**WORK INSTRUCTION:** Determine how many lines in the entries contain the word "showing", and give that number with no other text.

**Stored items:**

↓

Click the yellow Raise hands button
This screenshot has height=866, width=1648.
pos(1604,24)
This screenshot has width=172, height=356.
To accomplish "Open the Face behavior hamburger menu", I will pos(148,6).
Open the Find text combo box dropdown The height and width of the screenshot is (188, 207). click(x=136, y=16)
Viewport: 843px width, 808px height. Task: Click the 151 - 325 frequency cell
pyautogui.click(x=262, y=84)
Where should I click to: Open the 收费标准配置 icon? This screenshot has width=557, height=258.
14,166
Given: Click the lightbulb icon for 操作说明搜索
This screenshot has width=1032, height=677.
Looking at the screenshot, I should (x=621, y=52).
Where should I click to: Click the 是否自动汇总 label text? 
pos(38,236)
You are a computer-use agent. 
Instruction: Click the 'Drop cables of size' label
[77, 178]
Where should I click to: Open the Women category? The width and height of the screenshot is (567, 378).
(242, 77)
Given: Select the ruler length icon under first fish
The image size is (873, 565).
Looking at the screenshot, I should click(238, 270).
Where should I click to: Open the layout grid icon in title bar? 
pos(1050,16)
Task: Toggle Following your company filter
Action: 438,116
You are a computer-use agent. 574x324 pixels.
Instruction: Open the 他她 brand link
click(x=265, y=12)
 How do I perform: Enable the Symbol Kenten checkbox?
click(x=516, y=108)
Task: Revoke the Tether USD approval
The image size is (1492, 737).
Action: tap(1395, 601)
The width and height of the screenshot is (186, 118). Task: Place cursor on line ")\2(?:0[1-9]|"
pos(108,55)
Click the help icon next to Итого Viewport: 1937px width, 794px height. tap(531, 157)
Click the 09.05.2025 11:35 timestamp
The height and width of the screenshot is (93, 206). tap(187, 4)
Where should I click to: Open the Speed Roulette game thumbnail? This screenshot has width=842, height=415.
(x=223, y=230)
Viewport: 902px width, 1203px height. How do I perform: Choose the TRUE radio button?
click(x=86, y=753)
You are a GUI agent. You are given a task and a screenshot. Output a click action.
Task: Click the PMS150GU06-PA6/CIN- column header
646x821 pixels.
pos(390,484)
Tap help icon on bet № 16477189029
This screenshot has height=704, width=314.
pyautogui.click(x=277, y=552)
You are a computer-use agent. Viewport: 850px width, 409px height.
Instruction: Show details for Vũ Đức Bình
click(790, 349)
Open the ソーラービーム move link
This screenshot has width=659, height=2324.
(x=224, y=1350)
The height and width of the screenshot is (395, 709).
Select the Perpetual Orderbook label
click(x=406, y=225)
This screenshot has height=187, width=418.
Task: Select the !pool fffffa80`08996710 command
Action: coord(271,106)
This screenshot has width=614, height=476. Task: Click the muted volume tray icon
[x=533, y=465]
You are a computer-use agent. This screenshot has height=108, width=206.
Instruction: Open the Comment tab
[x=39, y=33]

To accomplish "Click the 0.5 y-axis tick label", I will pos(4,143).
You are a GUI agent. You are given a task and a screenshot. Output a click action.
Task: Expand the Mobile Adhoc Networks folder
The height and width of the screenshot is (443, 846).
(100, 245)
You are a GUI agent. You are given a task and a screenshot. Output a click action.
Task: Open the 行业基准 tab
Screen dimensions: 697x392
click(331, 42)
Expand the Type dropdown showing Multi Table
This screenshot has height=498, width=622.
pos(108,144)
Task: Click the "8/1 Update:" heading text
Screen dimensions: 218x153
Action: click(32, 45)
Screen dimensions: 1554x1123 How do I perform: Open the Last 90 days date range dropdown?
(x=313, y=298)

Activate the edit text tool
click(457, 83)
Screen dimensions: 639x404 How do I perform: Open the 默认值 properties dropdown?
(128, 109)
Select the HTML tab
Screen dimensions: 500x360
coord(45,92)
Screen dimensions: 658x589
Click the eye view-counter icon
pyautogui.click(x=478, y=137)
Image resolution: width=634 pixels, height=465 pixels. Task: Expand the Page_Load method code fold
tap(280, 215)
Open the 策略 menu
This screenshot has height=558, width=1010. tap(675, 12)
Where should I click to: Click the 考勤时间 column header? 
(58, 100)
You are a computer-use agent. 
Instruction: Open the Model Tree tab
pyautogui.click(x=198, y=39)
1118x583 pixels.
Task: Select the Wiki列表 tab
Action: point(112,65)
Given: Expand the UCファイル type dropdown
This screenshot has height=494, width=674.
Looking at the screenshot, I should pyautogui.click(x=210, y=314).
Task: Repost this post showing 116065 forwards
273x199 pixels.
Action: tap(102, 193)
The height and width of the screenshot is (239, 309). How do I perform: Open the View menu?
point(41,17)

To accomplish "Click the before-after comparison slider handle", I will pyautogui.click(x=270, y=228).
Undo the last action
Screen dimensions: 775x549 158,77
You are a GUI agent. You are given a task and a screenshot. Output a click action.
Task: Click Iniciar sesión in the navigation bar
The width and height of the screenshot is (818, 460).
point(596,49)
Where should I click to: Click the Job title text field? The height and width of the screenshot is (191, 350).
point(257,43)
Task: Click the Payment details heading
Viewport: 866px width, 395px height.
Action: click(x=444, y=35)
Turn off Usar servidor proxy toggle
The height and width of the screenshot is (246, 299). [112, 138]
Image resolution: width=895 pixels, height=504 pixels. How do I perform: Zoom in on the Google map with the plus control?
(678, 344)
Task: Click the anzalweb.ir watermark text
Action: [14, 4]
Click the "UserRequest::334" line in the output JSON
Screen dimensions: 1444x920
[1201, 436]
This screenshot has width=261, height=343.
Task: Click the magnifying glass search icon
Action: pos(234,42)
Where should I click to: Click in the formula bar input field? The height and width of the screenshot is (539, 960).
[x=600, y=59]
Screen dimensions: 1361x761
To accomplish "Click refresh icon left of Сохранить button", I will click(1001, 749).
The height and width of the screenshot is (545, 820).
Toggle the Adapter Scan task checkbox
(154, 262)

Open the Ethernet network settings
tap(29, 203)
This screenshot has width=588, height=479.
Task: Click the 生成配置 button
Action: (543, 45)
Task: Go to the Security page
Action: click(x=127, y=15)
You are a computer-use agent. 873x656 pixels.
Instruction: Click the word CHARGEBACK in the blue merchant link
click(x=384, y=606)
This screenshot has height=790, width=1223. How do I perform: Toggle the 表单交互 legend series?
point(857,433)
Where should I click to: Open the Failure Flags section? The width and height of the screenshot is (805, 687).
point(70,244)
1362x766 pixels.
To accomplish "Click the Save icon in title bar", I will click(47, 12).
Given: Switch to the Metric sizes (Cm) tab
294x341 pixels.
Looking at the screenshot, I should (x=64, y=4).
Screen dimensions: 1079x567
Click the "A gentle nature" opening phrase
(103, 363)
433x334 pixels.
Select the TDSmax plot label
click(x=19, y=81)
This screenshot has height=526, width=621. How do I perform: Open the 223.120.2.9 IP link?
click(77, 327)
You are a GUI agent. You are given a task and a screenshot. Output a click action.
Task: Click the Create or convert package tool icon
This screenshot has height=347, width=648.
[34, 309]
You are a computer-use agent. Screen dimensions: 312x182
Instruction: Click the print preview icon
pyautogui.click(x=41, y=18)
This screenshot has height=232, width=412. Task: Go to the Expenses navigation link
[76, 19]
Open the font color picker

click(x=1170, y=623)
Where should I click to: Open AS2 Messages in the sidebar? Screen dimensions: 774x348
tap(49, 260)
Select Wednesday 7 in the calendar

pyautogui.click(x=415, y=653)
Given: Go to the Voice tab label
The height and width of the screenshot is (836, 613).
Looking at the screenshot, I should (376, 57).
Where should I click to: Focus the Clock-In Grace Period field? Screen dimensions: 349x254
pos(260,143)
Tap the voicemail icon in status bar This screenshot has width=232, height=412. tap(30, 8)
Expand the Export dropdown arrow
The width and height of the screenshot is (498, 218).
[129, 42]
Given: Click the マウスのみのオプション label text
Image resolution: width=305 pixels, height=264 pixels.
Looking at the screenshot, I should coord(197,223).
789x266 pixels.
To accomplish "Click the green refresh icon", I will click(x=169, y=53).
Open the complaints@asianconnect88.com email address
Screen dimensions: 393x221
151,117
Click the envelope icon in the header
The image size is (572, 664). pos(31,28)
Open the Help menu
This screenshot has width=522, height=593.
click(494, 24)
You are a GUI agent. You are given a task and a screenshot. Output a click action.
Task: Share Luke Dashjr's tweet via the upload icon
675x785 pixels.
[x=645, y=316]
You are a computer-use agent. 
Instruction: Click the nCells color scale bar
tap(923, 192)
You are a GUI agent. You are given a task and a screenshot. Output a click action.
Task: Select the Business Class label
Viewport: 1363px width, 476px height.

↑

**SOLVED EXERCISE:** 2